International career
- 2006–2015: Equatorial Guinea / 27 / (0)

= Sipo (footballer) =

Equatoguinean footballer (born 1988)

Armando Sipoto Bohale Aqueriaco (born 21 April 1988), commonly known as Sipo, is a former professional footballer who played as a left-back.

He spent all but his senior career in Spain, but never in higher than Segunda División B. His professional input consisted of a combined nine matches for Pandurii (Romania) and AEK Larnaca (Cyprus).

Born in Spain, Sipo capped for the Equatorial Guinea national team.

==Club career==
Born in Alicante, Spain, Sipo only played lower league football in that country.
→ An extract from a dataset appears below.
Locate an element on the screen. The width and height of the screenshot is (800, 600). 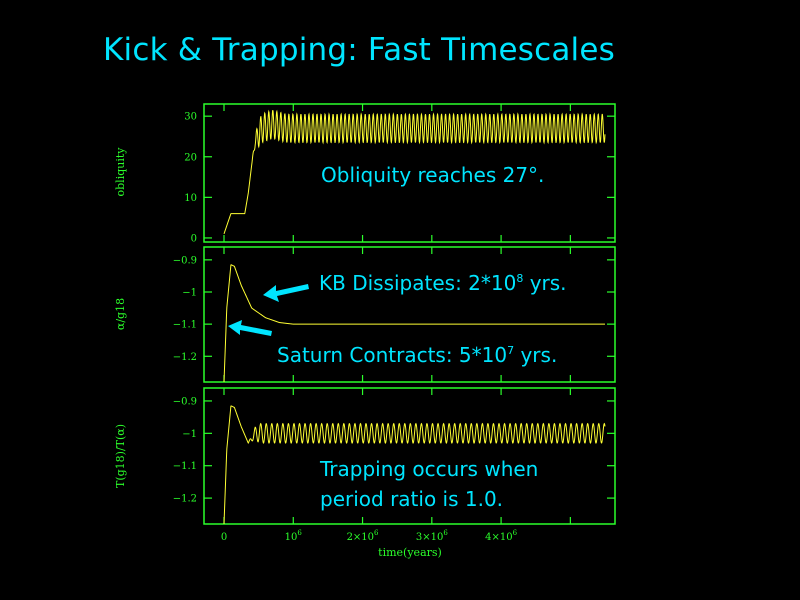
arrow-saturn-contracts is located at coordinates (250, 328).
He represented Alicante CF, CD Badajoz, Cádiz CF, CD Teruel and CA Osasuna B in Segunda División B, and Alicante's B-team (which he helped promote from the regional leagues in his first season), Torrellano Illice CF and FC Jove Español San Vicente in Tercera División.
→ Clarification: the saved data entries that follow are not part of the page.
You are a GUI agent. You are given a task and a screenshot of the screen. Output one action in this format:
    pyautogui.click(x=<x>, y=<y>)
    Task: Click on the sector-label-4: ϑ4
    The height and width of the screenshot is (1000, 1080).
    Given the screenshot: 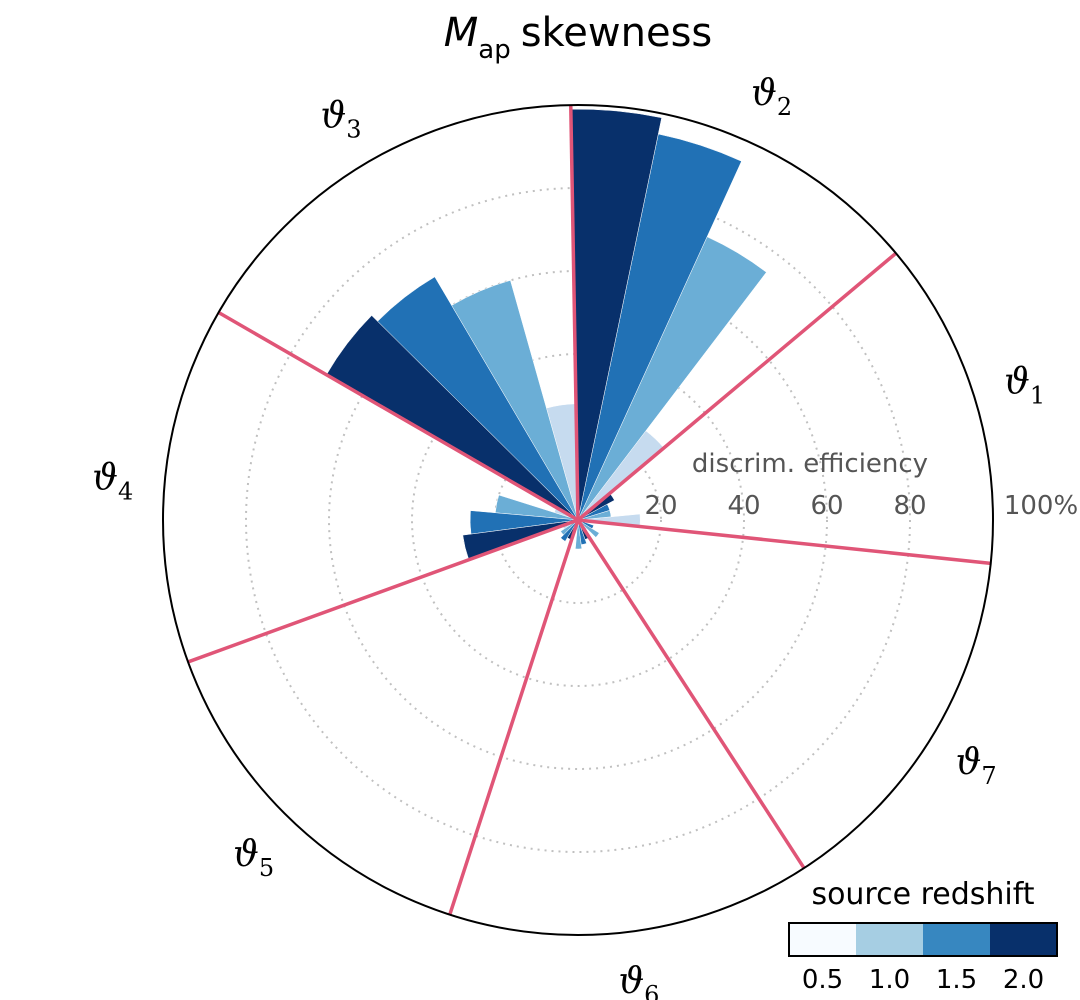 What is the action you would take?
    pyautogui.click(x=112, y=481)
In 2008–09, Sipo won another promotion with Alicante B but, as the first team was relegated from Segunda División, the former were also forced to drop down a level. He split the 2012–13 campaign with three clubs, playing one Copa del Rey game with Cádiz and also appearing for Teruel and Osasuna's reserves.

Sipo made his professional debut with CS Pandurii Târgu Jiu in Romania. He scored in first appearance in Liga I, a 1–1 away draw against FC Petrolul Ploiești on 29 July 2013.

==International career==
Born to Equatoguinean parents, Sipo decided to represent Equatorial Guinea internationally. He made his debut on 29 March 2006 in a 2–0 friendly win against Benin in Malabo, being this the first time he entered his adopted nation.

Sipo was called to the squad that appeared in the 2012 Africa Cup of Nations played on home soil, being an unused member during the tournament due to an injury which he contracted in a friendly and from which he did not fully recover.